Условие задачи ▸ Как перевести на английский язык предложение «Исповедь была трудна прежде всего из-за отсутствия опыта.» из текста о служении о. Константина?

----- Предложенный текст -----

С первых дней после посвящения, да и после, когда в соборе, кроме него был еще и другой священник, о. Константин целые дни был занят; немало ему приходилось и ходить пешком по своему приходу. При этом он очень уставал, но все-таки не раз говорил, что труднее всего для него крестить и исповедовать. Исповедь была трудна прежде всего из-за отсутствия опыта. Ведь, по молодости, он даже и названия-то некоторых грехов не знал, не подозревал об их существовании. После такой исповеди ему приходилось обращаться за разъяснениями и советом то к о. Петру, то к о. Василию, то еще к кому-нибудь из старших.
Была и другая трудность, о которой говорил раньше о. Сергий, – то, что подходят люди с трепещущим сердцем, как с раскрытой раной, и каждому надо сказать что-то очень важное, и притом так, чтобы запомнилось надолго. В этом о. Константину больше всего помогала общая направленность, то, что он в течение своей жизни воспринял от отца.
Однажды какой-то мужичок сказал:
– Больно уж ты, батюшка, молоденький. Годков-то тебе больно уж мало.
– Не очень мало, – ответил о. Константин. – Двадцать два своих, да сорок восемь папиных.
Это было сказано очень метко. Жизнь отца перешла в него не только в виде обязанностей, забот и опасности, не только в стремлениях, интересах и привязанностях, – она передала ему и значительную часть духовного опыта, так что и исповедовать он научился очень скоро, и исповедовать так, как немногие исповедуют.

----- Исходные данные -----

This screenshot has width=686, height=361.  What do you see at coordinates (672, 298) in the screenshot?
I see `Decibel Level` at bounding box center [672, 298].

-----

Разбор решения ▸ Confession was hard above all because of a lack of experience.